━━━━━ 引用文 ━━━━━

天神真楊流(てんじんしんようりゅう)とは、磯又右衛門柳関斎源正足が開いた柔術の流派。起倒流とともに講道館柔道の基盤となった流派として知られる。
流祖の正しい名乗りは磯又右衛門柳関斎源正足(いそ またえもん りゅうかんさい みなもとの まさたり)で、伊勢国松坂の人。楊心流(秋山楊心流)とその分流である真之神道流を修めた。
磯又右衛門は一柳織部から楊心流を本間丈右衛門から真之神道流を学んだ。その後、修行して諸国を廻り京都で修業中に真之神道流を立てれば一柳に義理立たず、楊心流を立てれば本間へ義理立たずと思い北野天満宮へ内弟子岡田縫殿之輔、西村外記之輔を召し連れ天満宮の神前なる絵馬堂にて、新たに手解、試合裏、投捨を編み出し真之神道流と楊心流を合流し天神真楊流を創始した。
流派名の由来は、真之神道流の「真」と楊心流の「楊」を合わせ真楊流とし、北野天満宮で編み出したことから「天神」を冠している。初期の伝書では真之神道流という名称で出しているものもある。
江州草津にて門人 西村外記之輔と二人で100余人の相手と戦った際、実戦に於ける当身の有効性を痛感し、「真の当」を工夫したと伝わる。
磯又右衛門正足が江戸の神田於玉ヶ池に道場を構えると、同地にあった北辰一刀流玄武館の斜め向かいに道場があることから、両流門弟達の交流は盛んであったという。
明治時代に入り、講道館柔道の創始者嘉納治五郎が八木貞之助の紹介で同流師範の福田八之助の道場に入門した。その後、福田の死去により、嘉納は三代目磯又右衛門正智の道場で学びなおした。また、西郷四郎、横山作次郎などの講道館草創期の面々も三代目正智の高弟である井上敬太郎の道場(修心館)の出身であった。大正に入って足利町(のちの足利市)の石井清吉柳喜斎源正義は嘉納から講道館六段を贈られ道場の看板を柔道に変える。このように講道館柔道の母体であることもあって、講道館と交流のある流儀であった。
東京都柔道整復師会顧問を務めた天神真楊流の長谷五郎の『天神真楊流聞き書き』に磯道場の稽古風景が記されている。
道場では稽古着に規定を設け、その形は袖が広く短く普通は白糸の横刺し目録以上は黒糸の十字刺しと定め、他流試合の場合には当流の定めなりと言って普通稽古着を貸してこれを着せた。
道場における修行方法は、形によって当身・締・逆を習得し乱捕によってこれを応用する練習を推奨していた。締は参るまで締めて練習する一方これを受けて喉を鍛えた。肋骨及び横腹の蹴り付けは何十回でもよい蹴りができるまで力いっぱい蹴らせて技を練り、一方これを気合で受け止め体躯を鍛えたとされる。流祖の磯又右衛門の逸話に「牛引」と称するものがあり、正座した磯又右衛門の首に紐を掛け門人二人に激しく引きずらせたが決して倒れなかったという。天神真楊流の他流試合では専ら睾丸への膝打ちと千鳥という締技を用いたとされる。

━━━━━

引用文の「流派名の由来は」で始まる段落を、主な事実を残して箇条書きにまとめてください。 このあとのデータは引用文と関係がありません。

━━━━━ 収録データ ━━━━━

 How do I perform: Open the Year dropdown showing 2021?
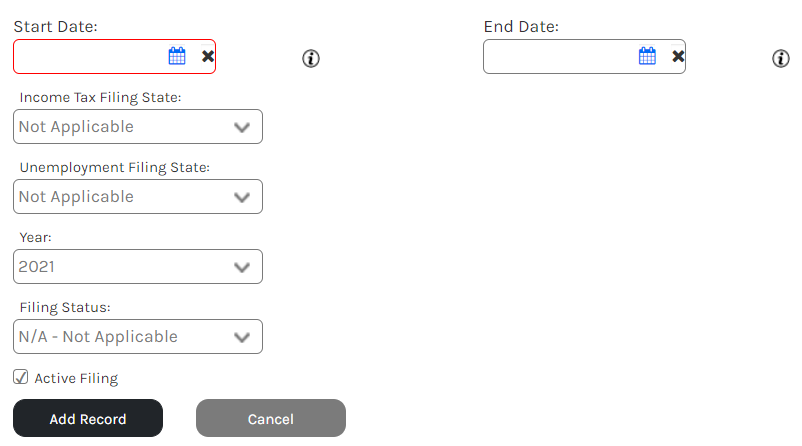tap(138, 266)
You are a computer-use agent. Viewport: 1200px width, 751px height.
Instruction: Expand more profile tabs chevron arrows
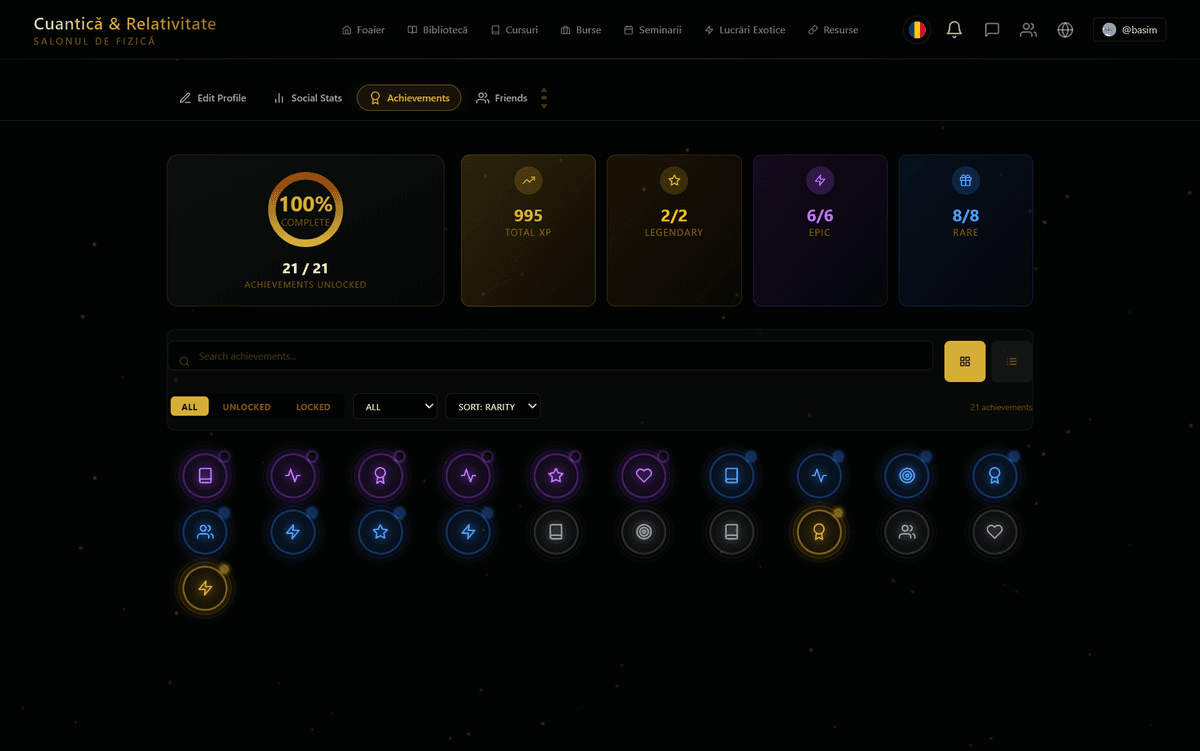[544, 98]
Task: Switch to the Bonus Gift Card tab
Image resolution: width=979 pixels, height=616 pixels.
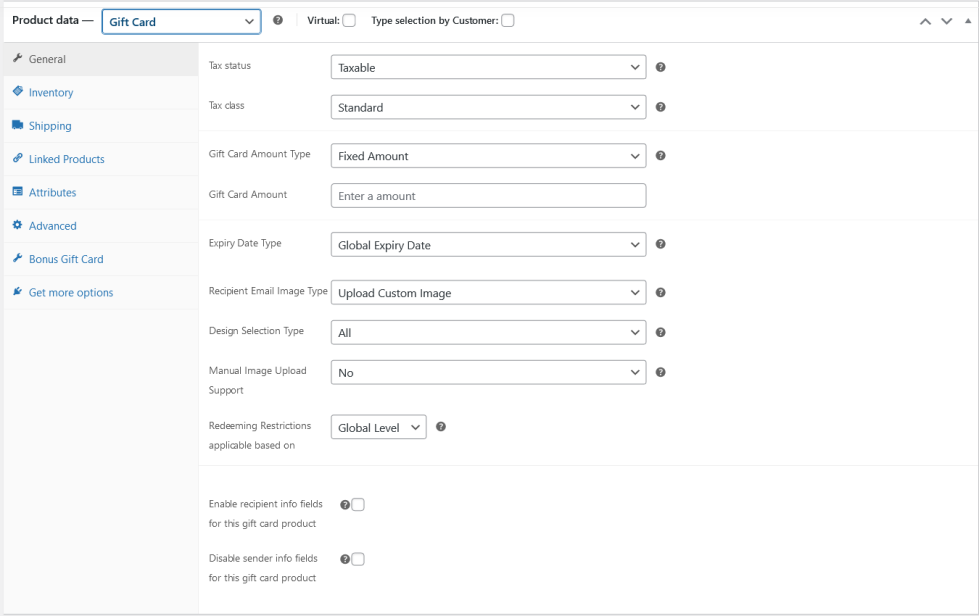Action: pos(66,259)

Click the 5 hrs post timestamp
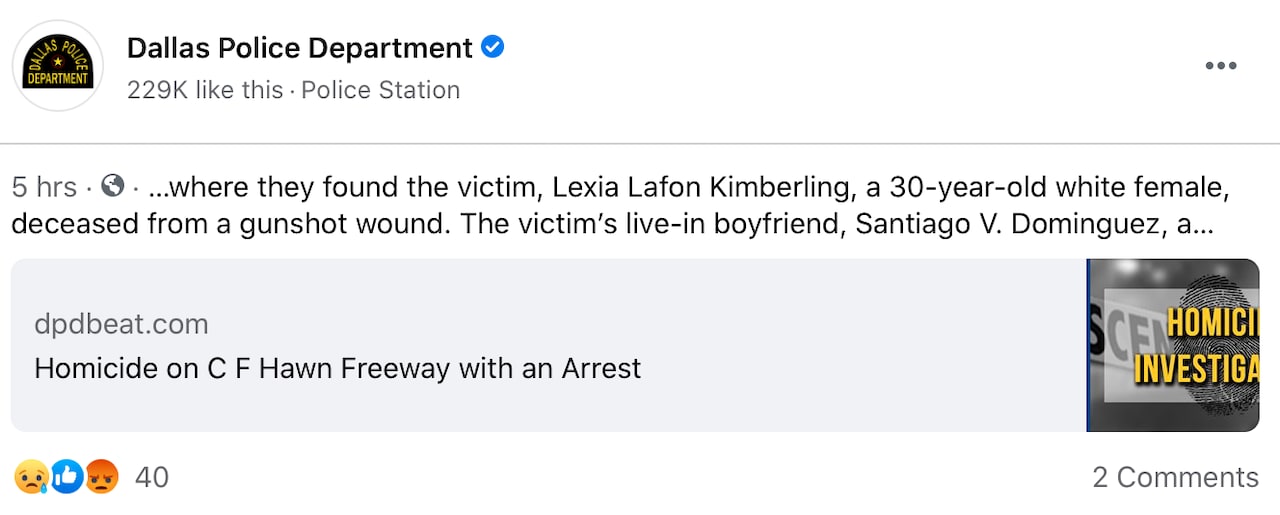click(44, 187)
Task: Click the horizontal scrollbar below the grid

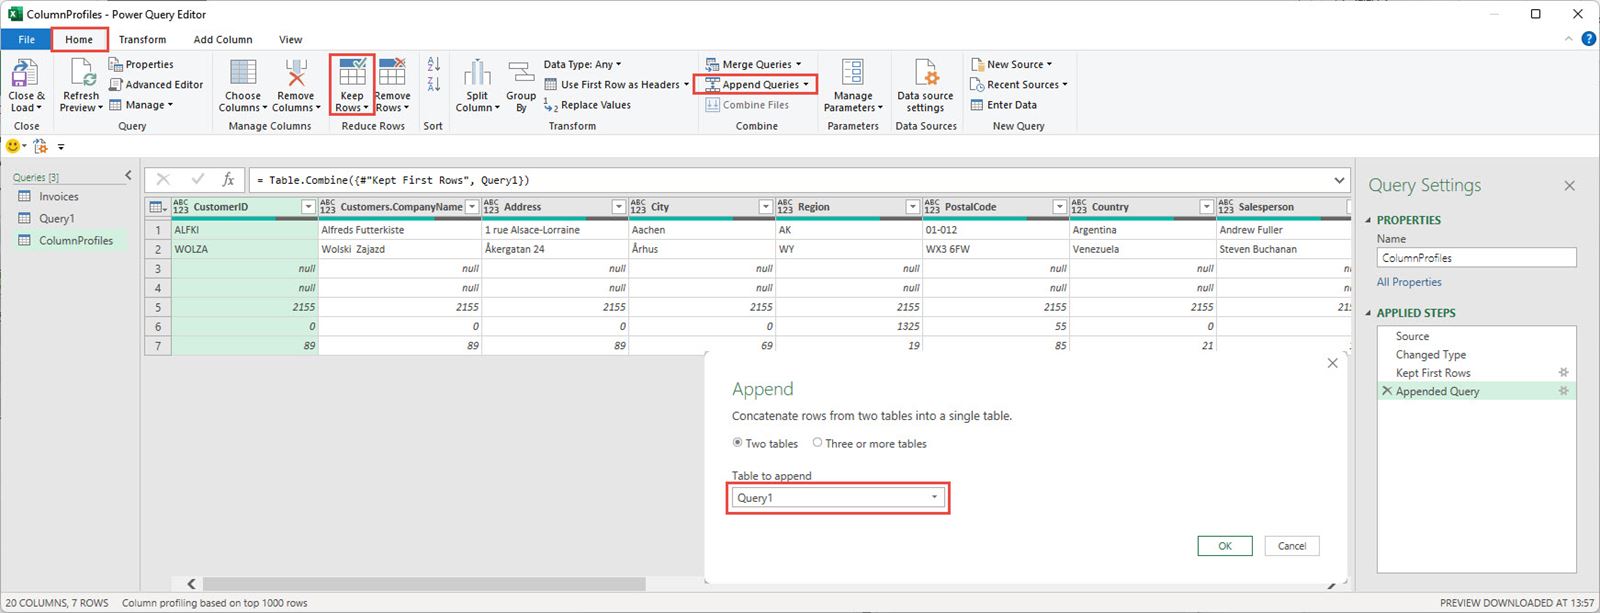Action: click(420, 584)
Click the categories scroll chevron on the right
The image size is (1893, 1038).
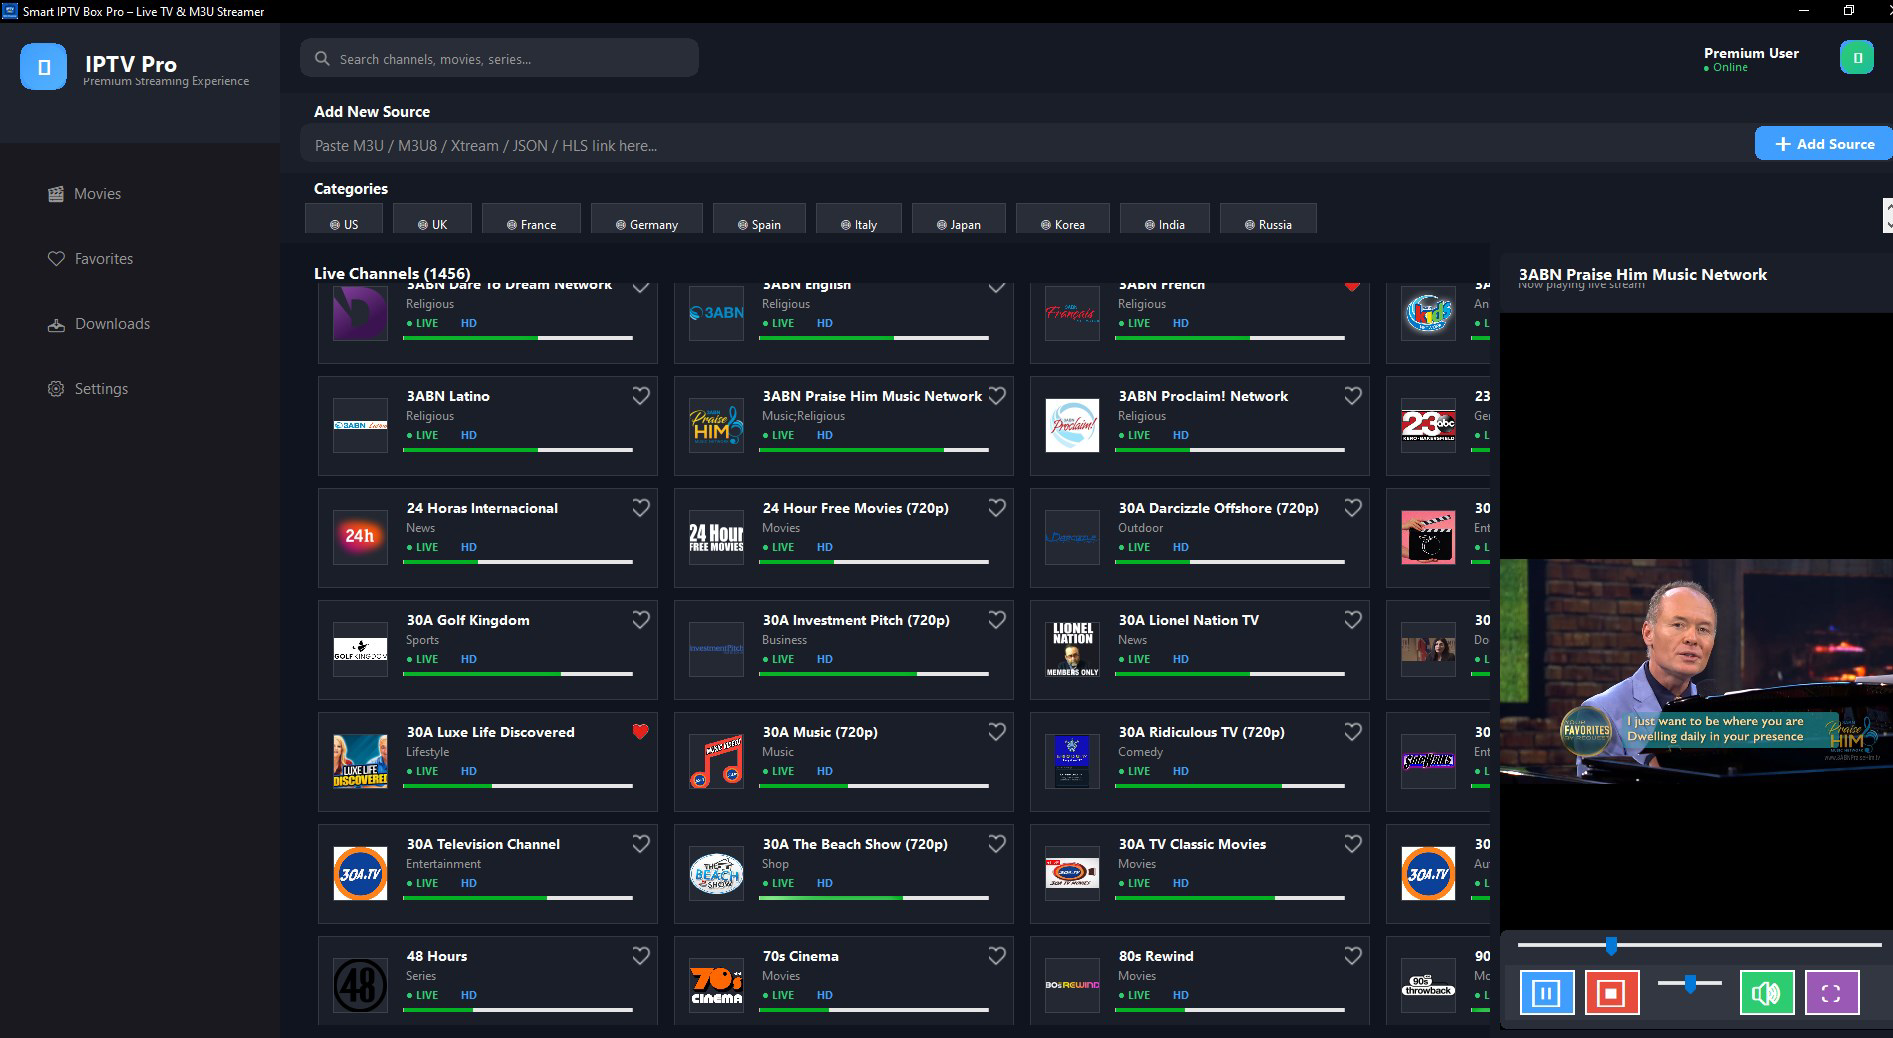click(x=1886, y=215)
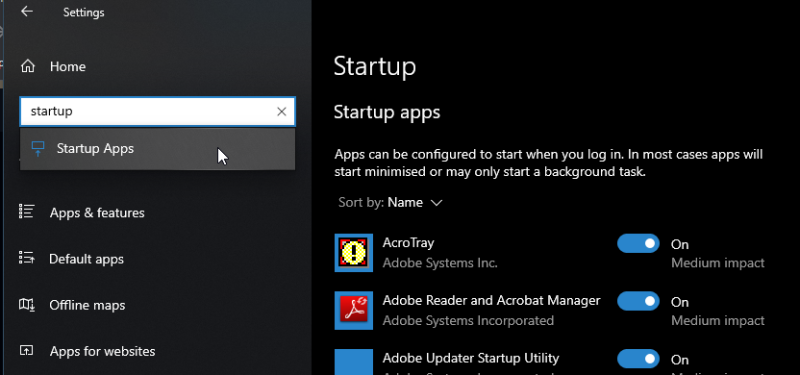Clear the search box with X
The height and width of the screenshot is (375, 800).
click(281, 111)
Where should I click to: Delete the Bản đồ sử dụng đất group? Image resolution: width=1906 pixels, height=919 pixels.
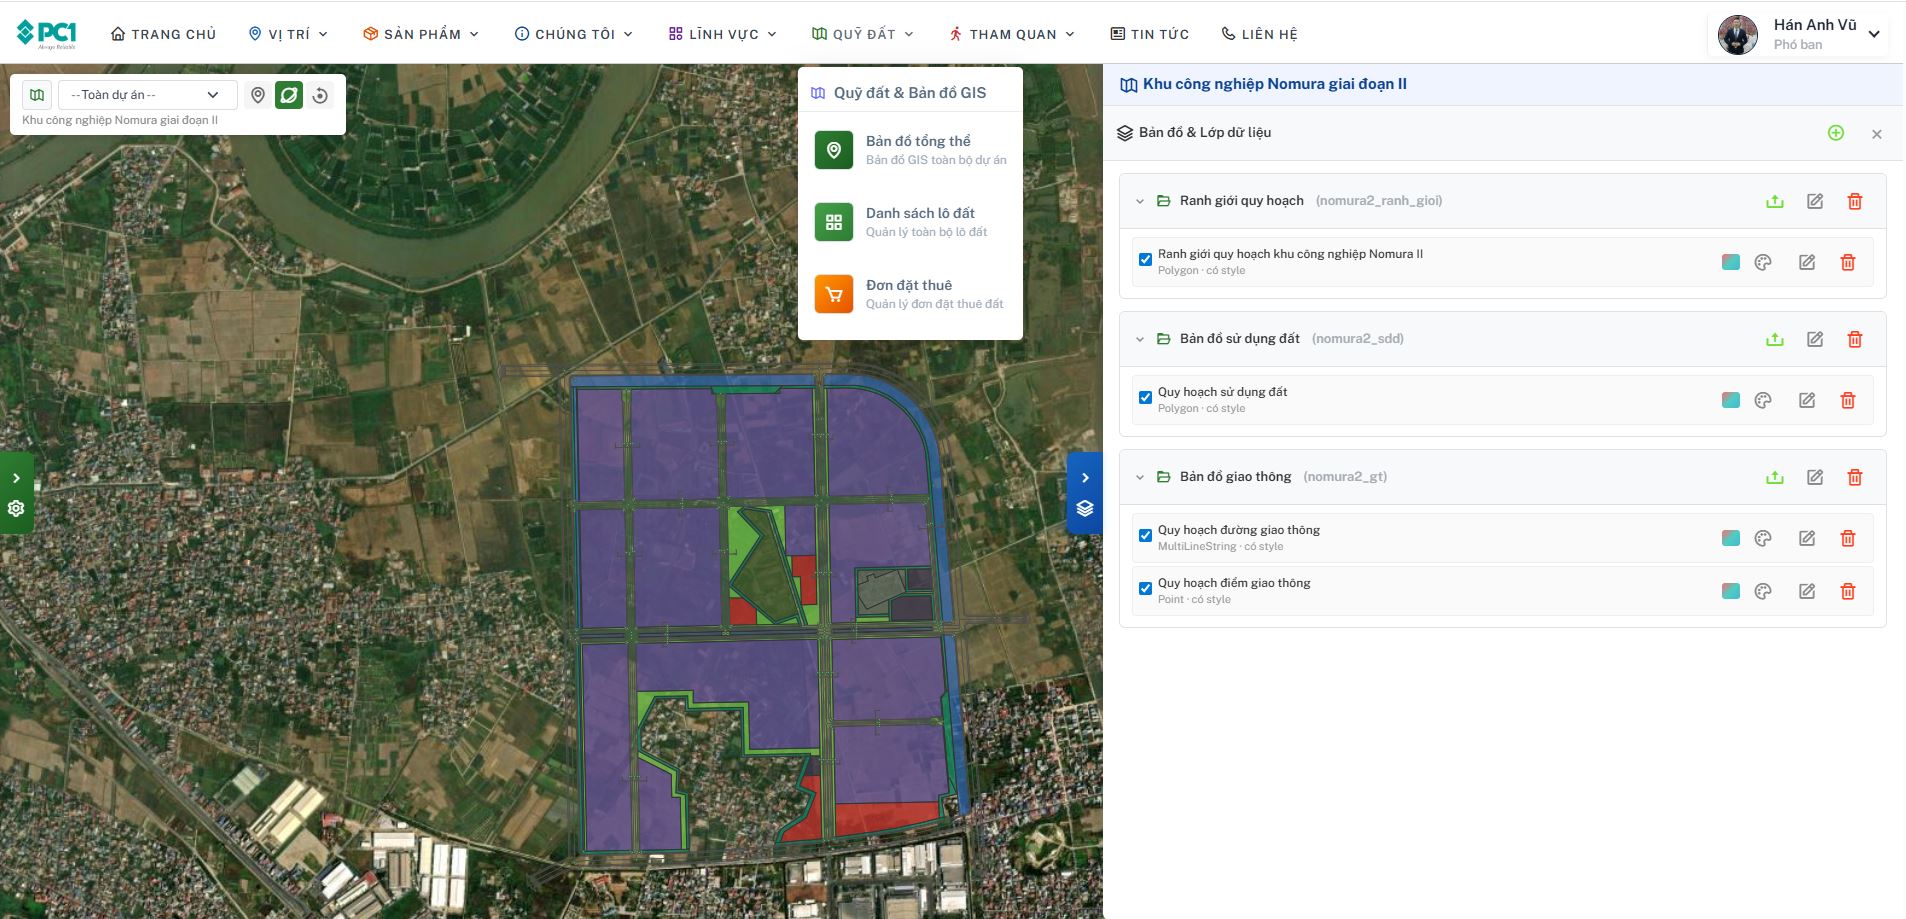click(1854, 339)
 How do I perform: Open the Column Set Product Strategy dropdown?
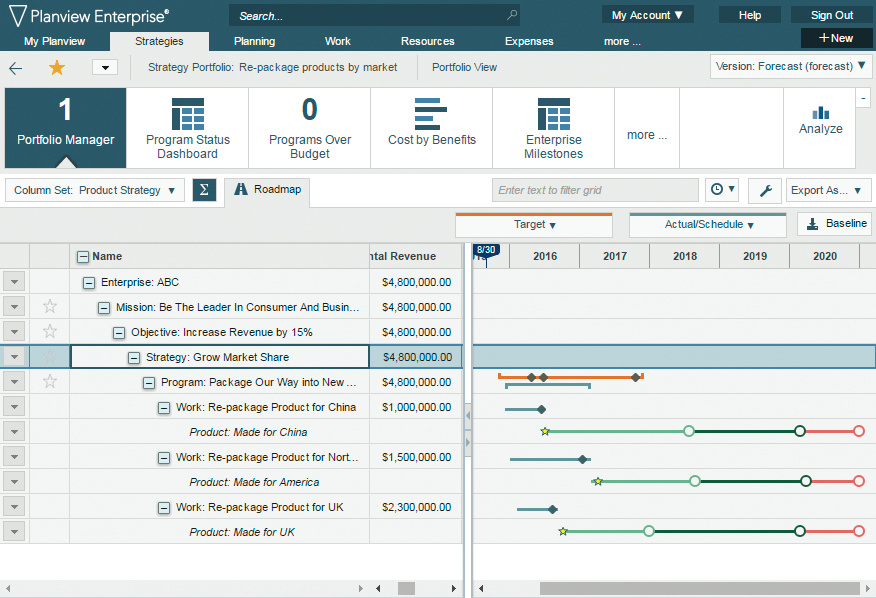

━━━━━

解答 =
- 真之神道流の「真」と楊心流の「楊」を合わせて「真楊流」とした
- 北野天満宮で編み出したことから「天神」を冠した
- 初期の伝書には「真之神道流」という名称で出しているものもある